***** Excerpted passage *****

I was teased now and then because of my adoption and excluded from a childcare lesson on adoption and fostering also, as well as being bullied but standing up to and befriending the worst bully, as she was being bullied at home also, it works both ways, another non curriculum lesson that I appreciated. Whenever I did speak out or had an inquiry or emotional need concerning my adoption or birth family it was always squashed with that old favourite ‘You’ve got a chip on your shoulder’ followed by the obligatory, 'you're so lucky and where would you be if you weren't adopted? Also of course ‘you can't miss what you never had’ and ‘you were too young to remember’? I disagree, considering I did, and I actually think that not getting what you needed makes you miss and want it even more!
I would now say that it's not just a chip on the shoulder but a whopping and stomping giant potato with an almighty gravitational pull on my heart that's a stronger energy than the gravitational pull that's keeping my feet upon this Earth at times and yes I wouldn't have these problems to feel so lucky about if I had not been relinquished and adopted in the first place, in fact I couldn't agree more!

***** Supplied material *****

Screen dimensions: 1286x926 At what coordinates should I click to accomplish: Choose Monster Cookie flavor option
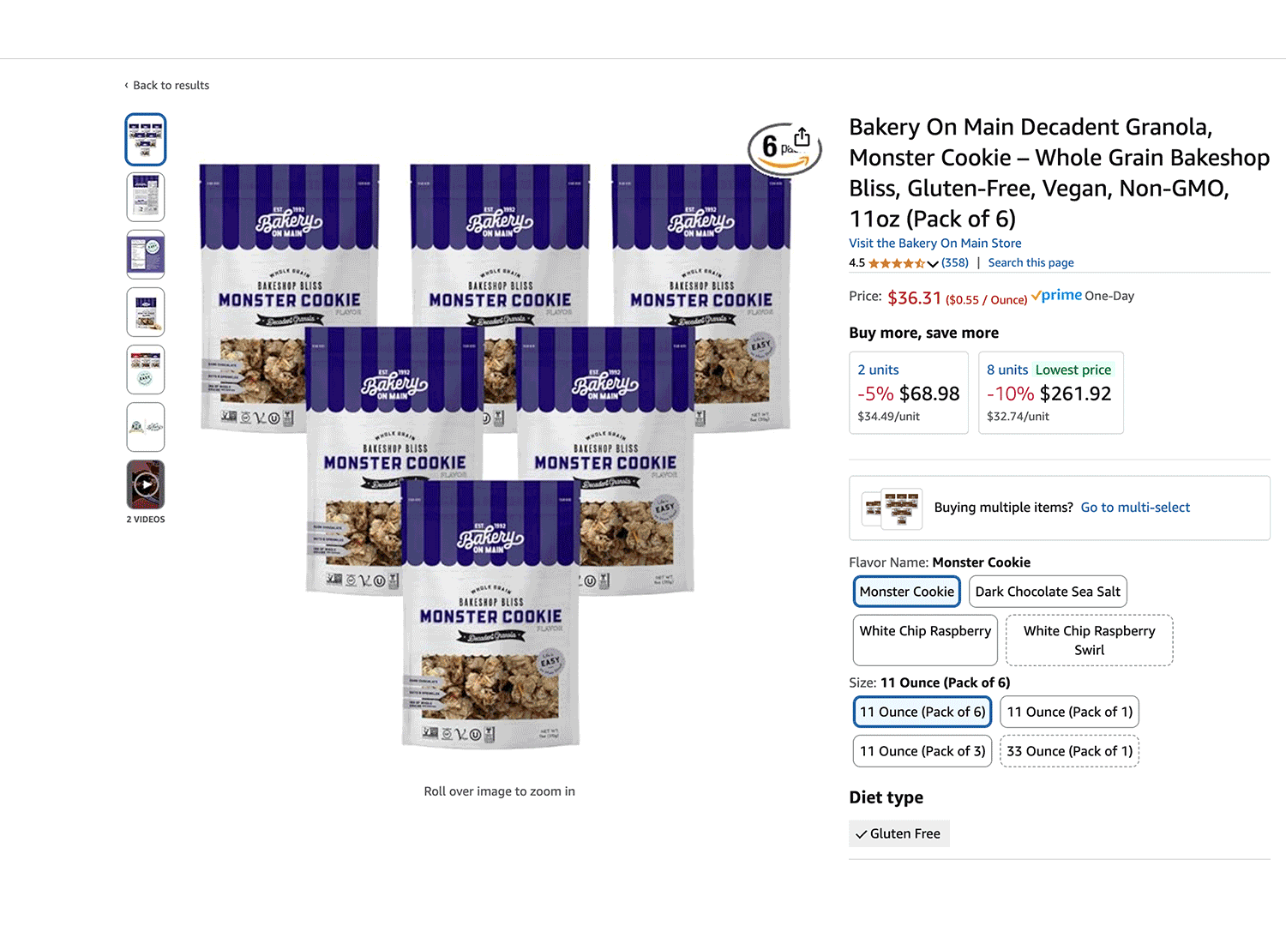(907, 592)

*****

▶ _What to produce_: Please reproduce the whole passage above about being adopted, word for word.

▶ _Reply_:
I was teased now and then because of my adoption and excluded from a childcare lesson on adoption and fostering also, as well as being bullied but standing up to and befriending the worst bully, as she was being bullied at home also, it works both ways, another non curriculum lesson that I appreciated. Whenever I did speak out or had an inquiry or emotional need concerning my adoption or birth family it was always squashed with that old favourite ‘You’ve got a chip on your shoulder’ followed by the obligatory, 'you're so lucky and where would you be if you weren't adopted? Also of course ‘you can't miss what you never had’ and ‘you were too young to remember’? I disagree, considering I did, and I actually think that not getting what you needed makes you miss and want it even more!
I would now say that it's not just a chip on the shoulder but a whopping and stomping giant potato with an almighty gravitational pull on my heart that's a stronger energy than the gravitational pull that's keeping my feet upon this Earth at times and yes I wouldn't have these problems to feel so lucky about if I had not been relinquished and adopted in the first place, in fact I couldn't agree more!